Within the attachments included in your loan strategy are your Fee Sheet, and Truth-In-Lending Disclosures. The calculations in the Federal Truth-In-Lending Disclosure are based upon estimates of your loan costs from your Fee Sheet. You will receive another form at the time of closing called a re-disclosure or Final Truth-In-Lending Disclosure that will be based upon the final figures at closing.

The following is an explanation of the terms found in the Truth-In-Lending Disclosure.

  • Annual Percentage Rate: This is not the Note rate. It is the cost of the loan in a percentage that includes various loan fees you will pay, also known as prepaid finance charges, of which interest is only one such charge. Some of those fees may include but are not limited to: Private Mortgage Insurance, FHA Mortgage Insurance Premiums, Discount Points, Tax
    Service Fees, Flood Certification Fees and other fees that may be charged by the Lender. (See the Fee Sheet for a total breakdown of such fees.) The APR is calculated by spreading all fees, including the interest rate on your loan, over the life of the loan. These results in a rate generally higher than the interest rate shown on your Note. If there are not any closing costs for your mortgage, and assuming there is not mortgage insurance on your new loan, then your interest rate and APR will be the same (with the exception of any pre-paid interest on the loan).

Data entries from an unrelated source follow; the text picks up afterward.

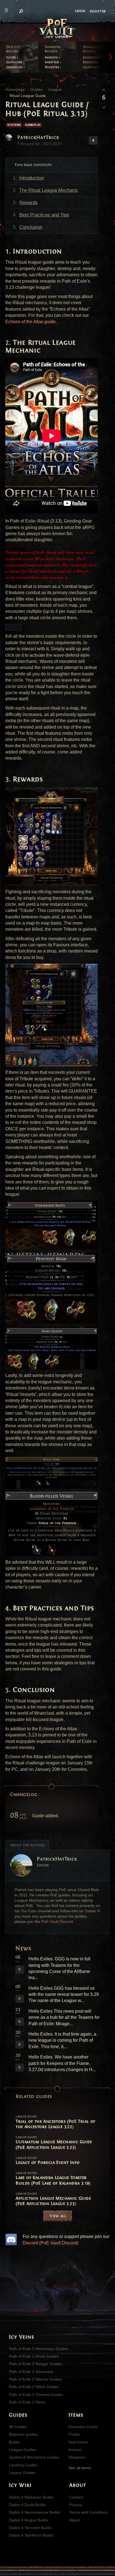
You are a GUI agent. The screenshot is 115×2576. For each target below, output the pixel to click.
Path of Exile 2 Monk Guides (34, 2356)
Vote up (104, 89)
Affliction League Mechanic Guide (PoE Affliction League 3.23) (53, 2199)
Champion (14, 67)
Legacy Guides (22, 2472)
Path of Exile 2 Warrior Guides (35, 2379)
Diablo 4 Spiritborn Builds (31, 2535)
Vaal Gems (78, 2442)
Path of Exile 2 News (27, 2402)
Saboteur (52, 62)
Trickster (52, 67)
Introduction (31, 178)
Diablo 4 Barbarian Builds (31, 2497)
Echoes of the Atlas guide (30, 321)
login (80, 11)
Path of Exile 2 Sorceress (31, 2371)
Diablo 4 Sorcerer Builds (30, 2527)
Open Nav (6, 10)
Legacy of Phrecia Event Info (48, 2160)
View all (58, 2215)
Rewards (28, 202)
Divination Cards (82, 2426)
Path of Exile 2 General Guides (36, 2394)
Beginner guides (23, 2434)
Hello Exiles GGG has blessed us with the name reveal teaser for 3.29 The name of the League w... (63, 1994)
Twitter (90, 1911)
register (98, 11)
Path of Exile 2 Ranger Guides (35, 2364)
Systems (14, 124)
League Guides (22, 2449)
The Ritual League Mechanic (48, 190)
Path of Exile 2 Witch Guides (34, 2386)
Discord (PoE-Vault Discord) (50, 2243)
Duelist (13, 49)
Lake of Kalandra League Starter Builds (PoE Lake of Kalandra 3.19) (53, 2178)
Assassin (52, 57)
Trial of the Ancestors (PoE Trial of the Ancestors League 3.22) (55, 2122)
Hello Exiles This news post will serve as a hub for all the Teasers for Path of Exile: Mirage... (64, 2017)
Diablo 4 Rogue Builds (28, 2520)
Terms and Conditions (88, 2512)
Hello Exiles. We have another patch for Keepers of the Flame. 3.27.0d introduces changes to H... (62, 2063)
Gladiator (14, 62)
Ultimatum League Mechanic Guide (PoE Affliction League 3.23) (54, 2142)
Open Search (20, 11)
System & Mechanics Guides (34, 2457)
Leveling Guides (23, 2465)
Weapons (76, 2457)
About (74, 2520)
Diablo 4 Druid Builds (27, 2504)
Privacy (75, 2504)
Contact (76, 2497)
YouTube (28, 1911)
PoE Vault (57, 29)
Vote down (104, 106)
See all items (79, 2468)
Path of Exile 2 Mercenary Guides (38, 2348)
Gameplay (33, 124)
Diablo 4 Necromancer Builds (34, 2512)
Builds (14, 2442)
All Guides (18, 2426)
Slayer (11, 57)
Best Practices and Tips (44, 215)
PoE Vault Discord (57, 1922)
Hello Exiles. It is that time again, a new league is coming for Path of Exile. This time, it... (62, 2040)
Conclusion (30, 227)
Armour (75, 2449)
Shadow (53, 49)
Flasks (74, 2434)
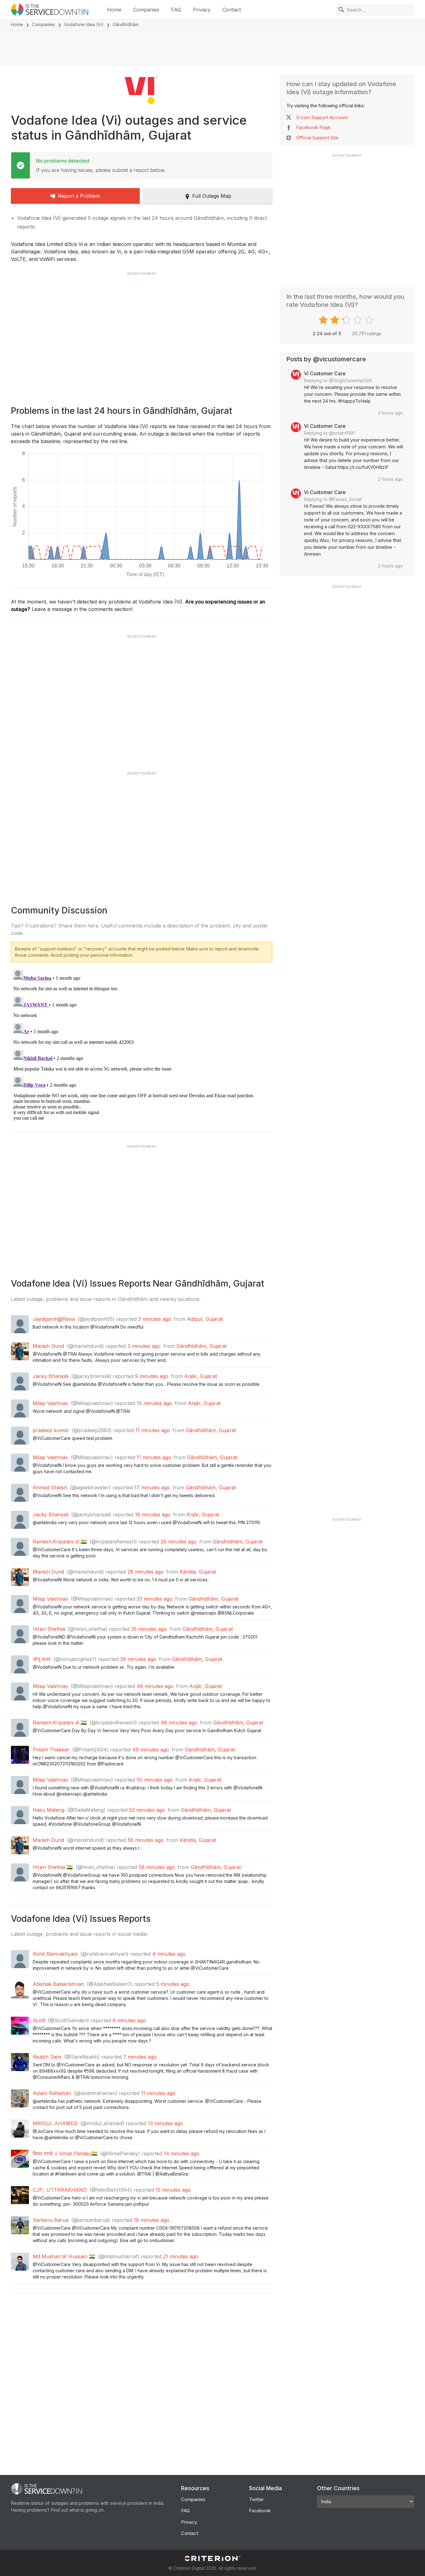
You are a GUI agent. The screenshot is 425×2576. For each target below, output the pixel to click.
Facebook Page (313, 127)
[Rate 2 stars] (335, 320)
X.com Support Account (322, 117)
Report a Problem (79, 196)
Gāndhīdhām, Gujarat (201, 1346)
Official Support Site (317, 138)
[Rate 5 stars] (370, 320)
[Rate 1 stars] (324, 320)
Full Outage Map (211, 196)
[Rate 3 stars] (347, 320)
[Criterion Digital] (212, 2558)
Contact (231, 10)
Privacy (202, 10)
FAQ (176, 10)
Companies (146, 10)
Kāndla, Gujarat (198, 1572)
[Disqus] (141, 1045)
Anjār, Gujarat (200, 1376)
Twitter (256, 2499)
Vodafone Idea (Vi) (84, 24)
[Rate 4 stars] (358, 320)
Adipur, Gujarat (205, 1319)
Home (114, 10)
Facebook (260, 2511)
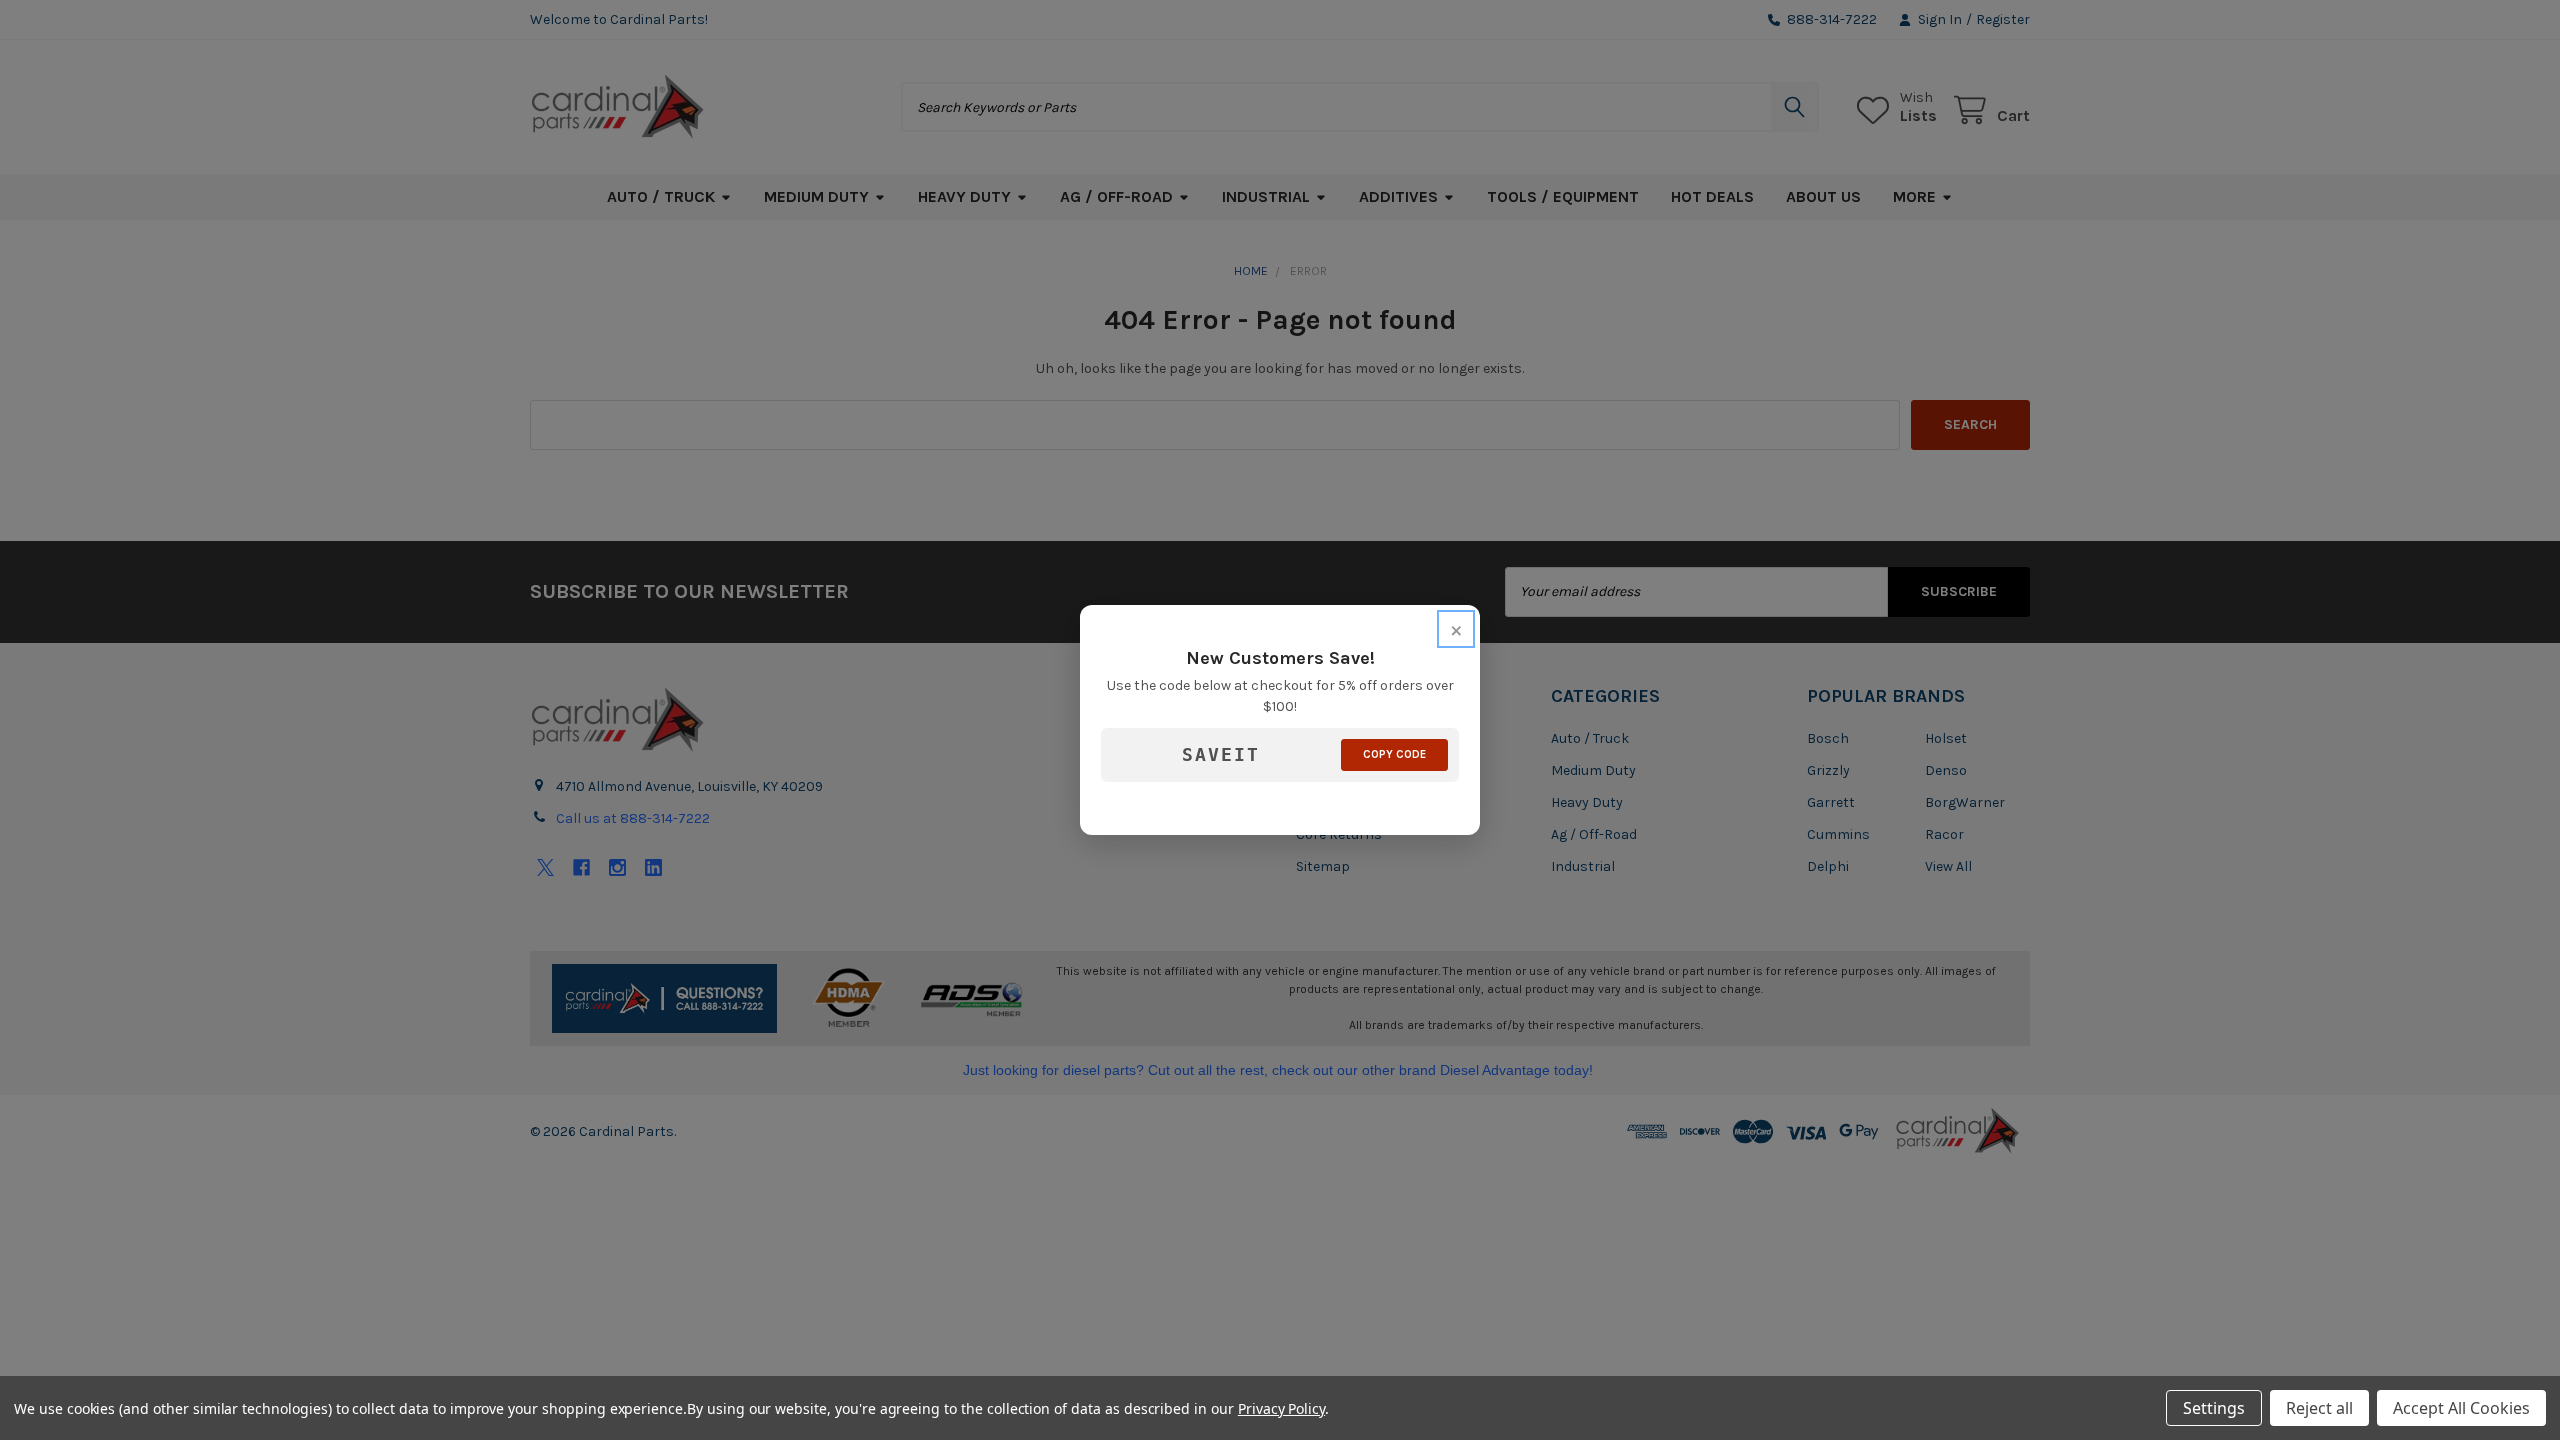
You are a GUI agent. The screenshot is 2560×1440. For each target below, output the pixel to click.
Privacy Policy (1281, 1408)
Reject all (2319, 1408)
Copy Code (1394, 754)
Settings (2214, 1408)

  • Finance Charge: This figure is the total amount of interest received from your monthly payments plus any Prepaid Finance Charges. This is the amount you will pay in interest and fees over the life of the loan.
  • Prepaid Finance Charges are fees charged by the Lender that must be paid upon the close of the loan. Whether a fee is a PFC or not is defined by the Federal Reserve Board in Regulation Z or the Truth-In-Lending Act. In order for a fee to be considered a PFC, the borrower must pay the fee. Under this regulation, some fees may be excluded from the calculation including but not limited to Appraisal Fees and Credit Report Fees.
  • Amount Financed: This is calculated by subtracting the total Prepaid Finance Charges (explained above) from the Note
    Amount. For example: If the Note Amount is $100,000 and the PFC’s total $5,000, the Amount Financed would be $95,000.
    The Annual Percentage Rate (APR) is based on this amount.
  • Total Payments: This figure shows the total amount you will pay in payments (principal and interest) plus PFC’s over the life of the loan if you pay all payments as agreed for the full term of your loan. This is calculated by adding the Finance Charge to the Note Amount.